Exercise objective: Pull each line holding the word "status" from the data.

(Beginning of Data for this exercise)

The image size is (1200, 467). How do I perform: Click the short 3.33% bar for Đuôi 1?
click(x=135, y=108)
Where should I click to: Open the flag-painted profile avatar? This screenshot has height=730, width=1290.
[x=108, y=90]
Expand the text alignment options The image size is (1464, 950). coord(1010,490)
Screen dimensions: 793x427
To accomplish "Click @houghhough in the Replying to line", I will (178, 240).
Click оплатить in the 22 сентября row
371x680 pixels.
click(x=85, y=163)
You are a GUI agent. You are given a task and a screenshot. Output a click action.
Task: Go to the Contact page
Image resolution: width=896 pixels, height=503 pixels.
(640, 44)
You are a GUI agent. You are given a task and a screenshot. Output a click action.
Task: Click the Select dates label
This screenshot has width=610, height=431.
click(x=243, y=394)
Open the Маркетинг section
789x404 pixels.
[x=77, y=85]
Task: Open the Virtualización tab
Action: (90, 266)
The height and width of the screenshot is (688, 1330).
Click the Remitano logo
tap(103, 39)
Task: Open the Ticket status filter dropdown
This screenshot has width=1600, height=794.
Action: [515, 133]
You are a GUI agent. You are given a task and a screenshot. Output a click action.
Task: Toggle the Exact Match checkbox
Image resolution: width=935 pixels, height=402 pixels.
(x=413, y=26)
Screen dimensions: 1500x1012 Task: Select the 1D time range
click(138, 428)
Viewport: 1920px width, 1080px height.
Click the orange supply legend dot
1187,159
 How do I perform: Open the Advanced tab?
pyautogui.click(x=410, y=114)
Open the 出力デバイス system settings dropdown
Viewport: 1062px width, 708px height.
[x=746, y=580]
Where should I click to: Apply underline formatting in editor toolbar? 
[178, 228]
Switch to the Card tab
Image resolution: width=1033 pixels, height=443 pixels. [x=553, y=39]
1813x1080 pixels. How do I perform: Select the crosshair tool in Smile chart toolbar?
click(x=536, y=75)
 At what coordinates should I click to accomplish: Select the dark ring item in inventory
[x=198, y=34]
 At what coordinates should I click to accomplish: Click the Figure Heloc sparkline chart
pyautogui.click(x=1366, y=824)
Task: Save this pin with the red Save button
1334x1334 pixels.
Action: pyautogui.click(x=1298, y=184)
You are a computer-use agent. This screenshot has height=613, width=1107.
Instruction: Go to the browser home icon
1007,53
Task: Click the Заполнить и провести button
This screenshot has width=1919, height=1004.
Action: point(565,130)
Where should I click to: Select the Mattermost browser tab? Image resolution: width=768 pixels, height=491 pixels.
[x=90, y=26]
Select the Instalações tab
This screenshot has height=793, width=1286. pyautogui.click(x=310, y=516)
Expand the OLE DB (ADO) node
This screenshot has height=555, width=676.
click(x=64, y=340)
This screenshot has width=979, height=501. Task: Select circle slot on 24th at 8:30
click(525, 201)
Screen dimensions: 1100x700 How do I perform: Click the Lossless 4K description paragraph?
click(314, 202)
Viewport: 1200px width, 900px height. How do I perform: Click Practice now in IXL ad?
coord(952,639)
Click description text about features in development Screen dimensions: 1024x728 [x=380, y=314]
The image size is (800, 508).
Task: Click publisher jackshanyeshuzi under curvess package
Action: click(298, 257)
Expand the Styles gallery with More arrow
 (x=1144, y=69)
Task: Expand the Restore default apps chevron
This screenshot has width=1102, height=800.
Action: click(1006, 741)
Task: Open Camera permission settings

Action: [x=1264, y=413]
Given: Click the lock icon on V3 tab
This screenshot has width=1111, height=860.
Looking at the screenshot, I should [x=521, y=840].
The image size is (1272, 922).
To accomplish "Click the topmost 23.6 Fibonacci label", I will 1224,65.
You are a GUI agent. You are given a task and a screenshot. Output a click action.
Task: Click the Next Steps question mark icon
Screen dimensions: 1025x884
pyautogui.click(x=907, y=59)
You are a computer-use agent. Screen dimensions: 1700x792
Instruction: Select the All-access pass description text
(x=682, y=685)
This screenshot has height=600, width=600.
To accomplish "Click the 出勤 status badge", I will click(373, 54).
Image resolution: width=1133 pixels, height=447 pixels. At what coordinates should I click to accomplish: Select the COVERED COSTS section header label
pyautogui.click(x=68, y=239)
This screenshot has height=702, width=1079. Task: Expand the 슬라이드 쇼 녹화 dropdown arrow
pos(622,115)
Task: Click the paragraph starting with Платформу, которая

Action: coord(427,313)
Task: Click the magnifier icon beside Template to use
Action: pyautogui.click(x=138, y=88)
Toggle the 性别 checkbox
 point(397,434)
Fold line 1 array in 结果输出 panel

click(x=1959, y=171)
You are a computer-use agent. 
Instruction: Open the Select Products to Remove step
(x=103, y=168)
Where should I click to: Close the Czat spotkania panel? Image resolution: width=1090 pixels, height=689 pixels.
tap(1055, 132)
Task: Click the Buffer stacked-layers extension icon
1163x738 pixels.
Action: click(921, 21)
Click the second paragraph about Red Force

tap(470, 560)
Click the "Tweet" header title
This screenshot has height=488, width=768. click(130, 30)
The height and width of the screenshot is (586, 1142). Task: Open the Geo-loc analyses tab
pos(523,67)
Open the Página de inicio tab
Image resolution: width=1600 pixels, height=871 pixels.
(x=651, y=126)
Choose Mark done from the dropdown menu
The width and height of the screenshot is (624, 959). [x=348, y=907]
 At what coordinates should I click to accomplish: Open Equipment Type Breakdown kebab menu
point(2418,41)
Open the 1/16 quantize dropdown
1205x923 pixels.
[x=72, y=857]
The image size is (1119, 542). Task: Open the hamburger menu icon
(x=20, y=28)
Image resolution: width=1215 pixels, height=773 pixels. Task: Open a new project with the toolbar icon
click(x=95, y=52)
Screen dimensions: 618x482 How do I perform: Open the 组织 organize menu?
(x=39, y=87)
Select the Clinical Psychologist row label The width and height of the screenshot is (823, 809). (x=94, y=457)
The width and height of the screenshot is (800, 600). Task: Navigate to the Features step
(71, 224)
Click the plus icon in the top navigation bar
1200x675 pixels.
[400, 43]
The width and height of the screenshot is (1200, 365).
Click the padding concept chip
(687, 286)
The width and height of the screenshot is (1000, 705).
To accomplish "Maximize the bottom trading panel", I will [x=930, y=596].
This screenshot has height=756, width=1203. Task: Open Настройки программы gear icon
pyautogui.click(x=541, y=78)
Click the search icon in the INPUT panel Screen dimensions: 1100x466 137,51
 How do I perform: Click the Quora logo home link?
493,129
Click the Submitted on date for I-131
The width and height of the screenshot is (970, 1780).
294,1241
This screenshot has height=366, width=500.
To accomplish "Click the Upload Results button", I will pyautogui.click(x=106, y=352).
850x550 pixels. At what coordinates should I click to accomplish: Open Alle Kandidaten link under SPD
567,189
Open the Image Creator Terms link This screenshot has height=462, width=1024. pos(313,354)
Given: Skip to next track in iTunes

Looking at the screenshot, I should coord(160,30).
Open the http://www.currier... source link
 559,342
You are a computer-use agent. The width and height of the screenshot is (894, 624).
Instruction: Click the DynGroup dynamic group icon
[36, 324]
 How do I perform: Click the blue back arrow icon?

(End of Data for this exercise)

Solution to the problem:
Task: Open the Ticket status filter dropdown
To accomplish "Click the 出勤 status badge", I will click(373, 54).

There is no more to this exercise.